Saudi Arabia’s shares slumped on Sunday, dragging the market down to a 10-month low as political turmoil in Egypt sparked by President Mursi’s new powers spooked regional investors, while other Gulf markets closed mixed.
Egypt President Mohamed Mursi decree issued on Thursday that defends his decisions from judicial review, set off street violence and unravelled efforts to restore stability after last year’s revolution. Cairo’s index plunged 9.6 percent.
Investors are concerned Egypt’s political unrest could have widespread implications for the Middle East.
“The market was already under pressure from the violence in Gaza and now it’s Egypt’s protest,” said a Riyadh-based trader who asked not to be identified.
Israel and Gaza called a truce on Wednesday, following eight days of violence, which triggered a sell-off across regions and weighed on markets.
Saudi’s heavyweight sectors - petrochemicals and banking - were the main drag. Saudi Basic Industries Corp (SABIC) , the world’s largest chemicals producer fell 2.3 percent. Al Rajhi Bank dropped 1.2 percent and Samba Financial Group shed 2.2 percent.
The kingdom’s index dropped 2.1 percent to its lowest close since Jan. 25 and marked its biggest one-day loss since early June.
“The index broke the key support of 6,550 sharply to the down side,” said Mohabeldeen Agena, head of technical analysis at Cairo’s Beltone Financial. “We are expecting the bears to continue pushing it downward towards 6,300 levels.
In Dubai, property stocks helped lift the index, which gained 0.3 percent, after plans announced for a new mega project in the emirate.
Dubai’s Emaar Properties climbed 2.2 percent, Drake & Scull added 0.6 percent and builder Arabtec rose 1.3 percent.
The emirate’s ruler on Saturday unveiled a master development that appeared to include re-starting projects that were halted following a property price crash.

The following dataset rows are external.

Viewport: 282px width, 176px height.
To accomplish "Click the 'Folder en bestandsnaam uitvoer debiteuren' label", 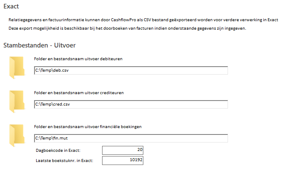I will tap(78, 59).
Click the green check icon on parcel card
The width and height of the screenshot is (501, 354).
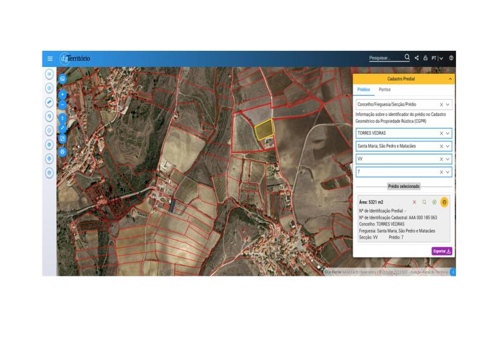click(x=434, y=202)
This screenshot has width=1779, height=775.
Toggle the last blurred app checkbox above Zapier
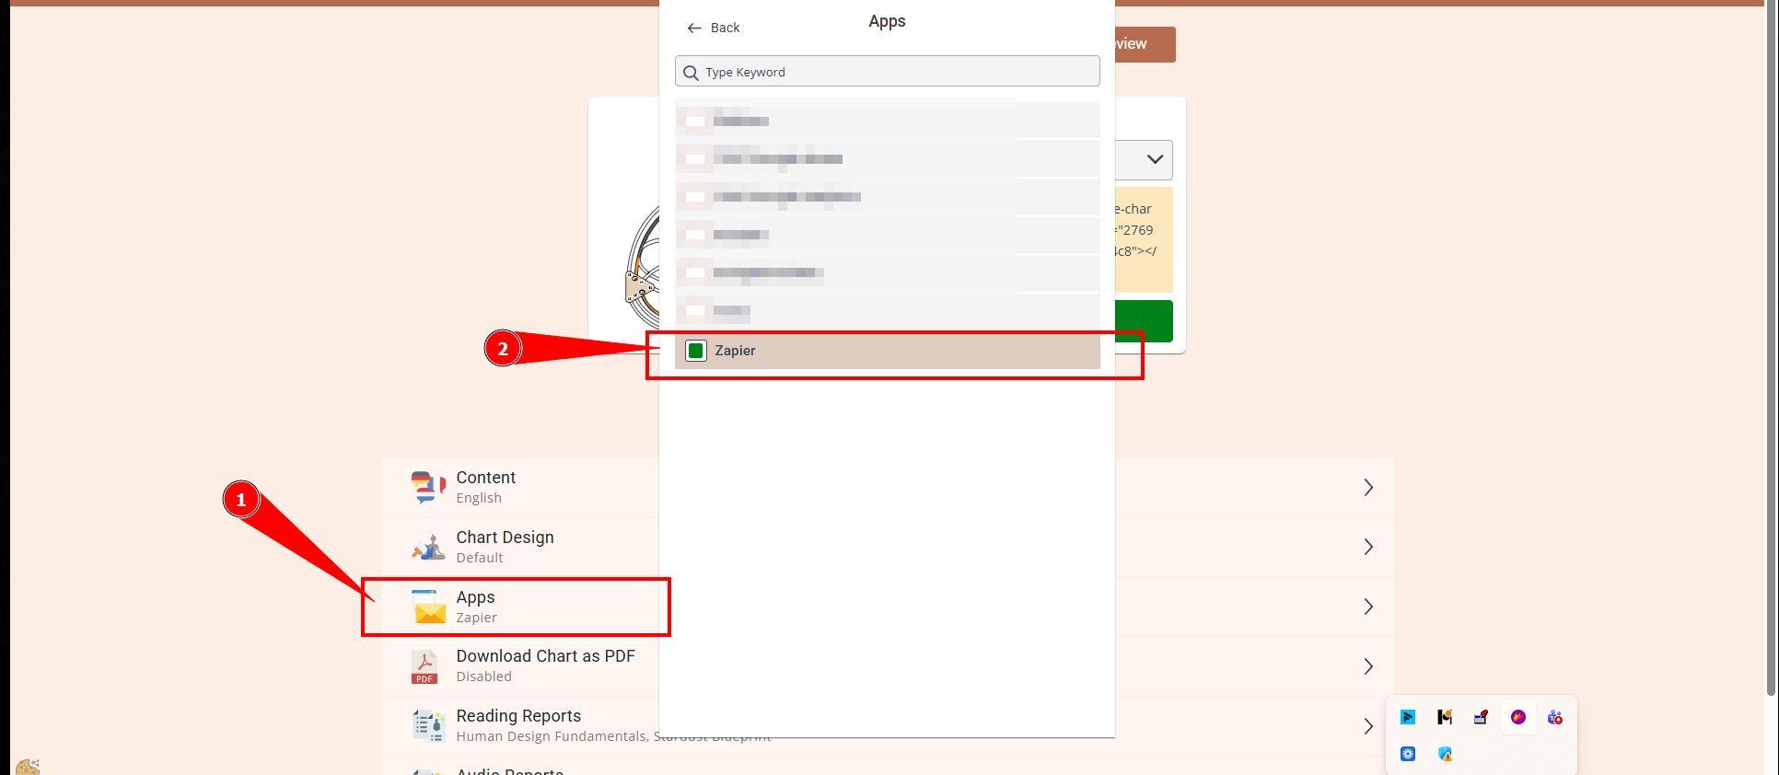[x=695, y=311]
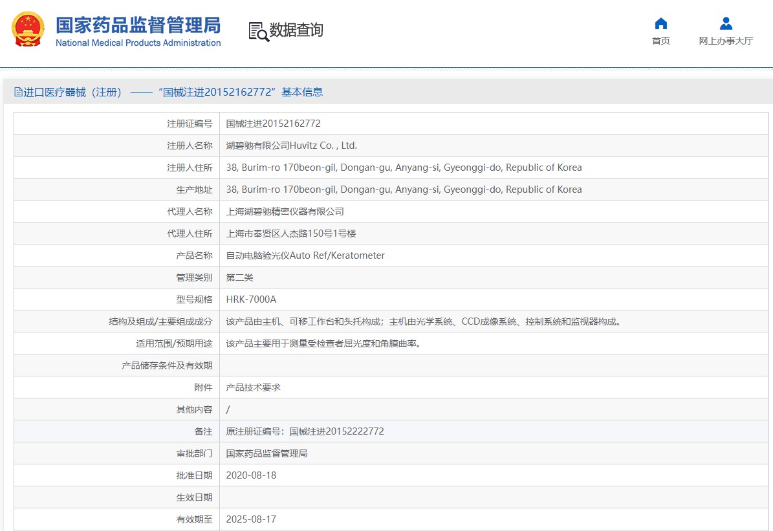This screenshot has height=531, width=773.
Task: Select the original registration number in 备注 row
Action: click(305, 431)
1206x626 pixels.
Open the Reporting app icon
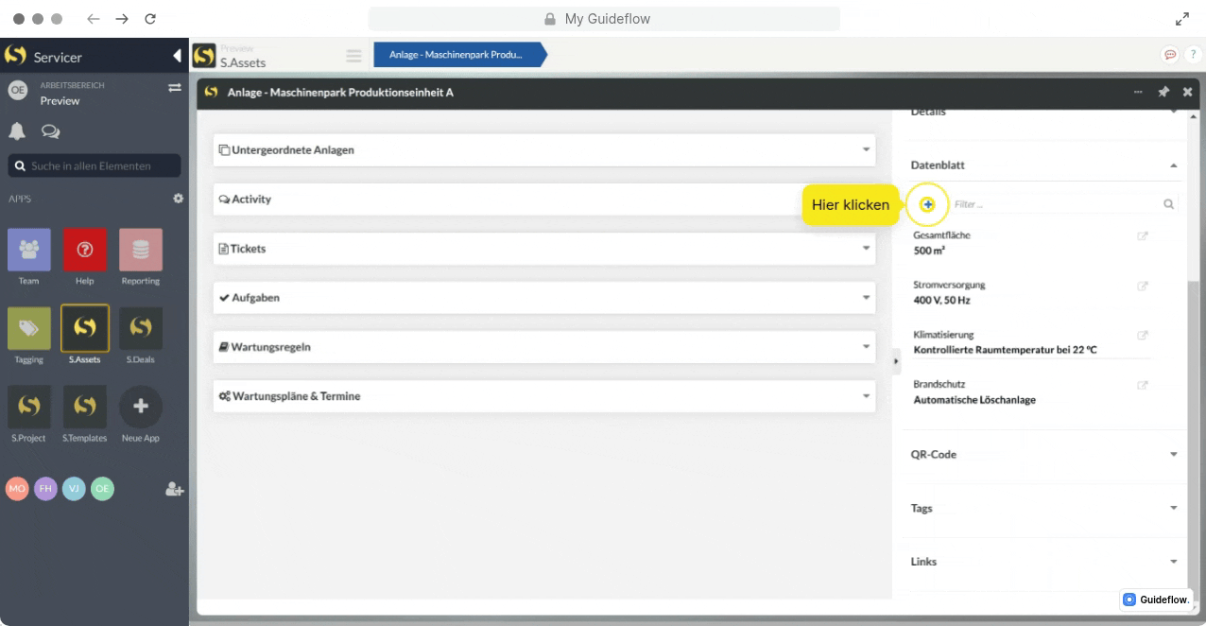click(x=140, y=251)
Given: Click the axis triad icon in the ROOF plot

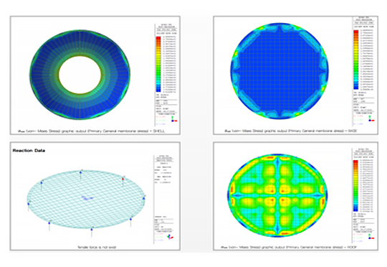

“Real estate stocks are back on the move with Dubai’s plans,” said a Dubai-based analyst who asked not to be identified.
“This not only gives the market a signal that strong demand is back on track but also a positive push to market sentiment and appetite for these highly liquid stocks.”
Abu Dhabi’s Dana Gas climbed 5.1 percent, the most active stock on the index. The natural gas producer, in talks to restructure a $920 million Islamic bond, is offering bondholders cash and an average 8 percent coupon on two new sukuks to replace the existing one, two sources said.
In Kuwait, the index slipped 0.2 percent from Thursday’s five-week high as retail investors booked recent gains.
“It was a seller’s market with retail investors making a quick buck - people were buying again into small and big-cap stocks which is a good sign,” said Fouad Darwish, head of brokerage at Global Investment House. “They believe the momentum will continue.”
The market has gained around 4 percent since slumping to an eight-year low hit on Nov. 4, in part due to state-linked funds buying bluechip stocks to stabilise the market.
Dawish said this buying was muted on Sunday as the market held its ground.
Kuwait’s emir, Sheikh Sabah al-Ahmad al-Sabah, said earlier this month he would deal with political problems and revive the economy.
Elsewhere, Qatar Navigation jumped 6.4 percent after the company said it scraped plans for a 20 percent capital increase. Doha’s benchmark rose 0.5 percent to its highest close since Nov. 15.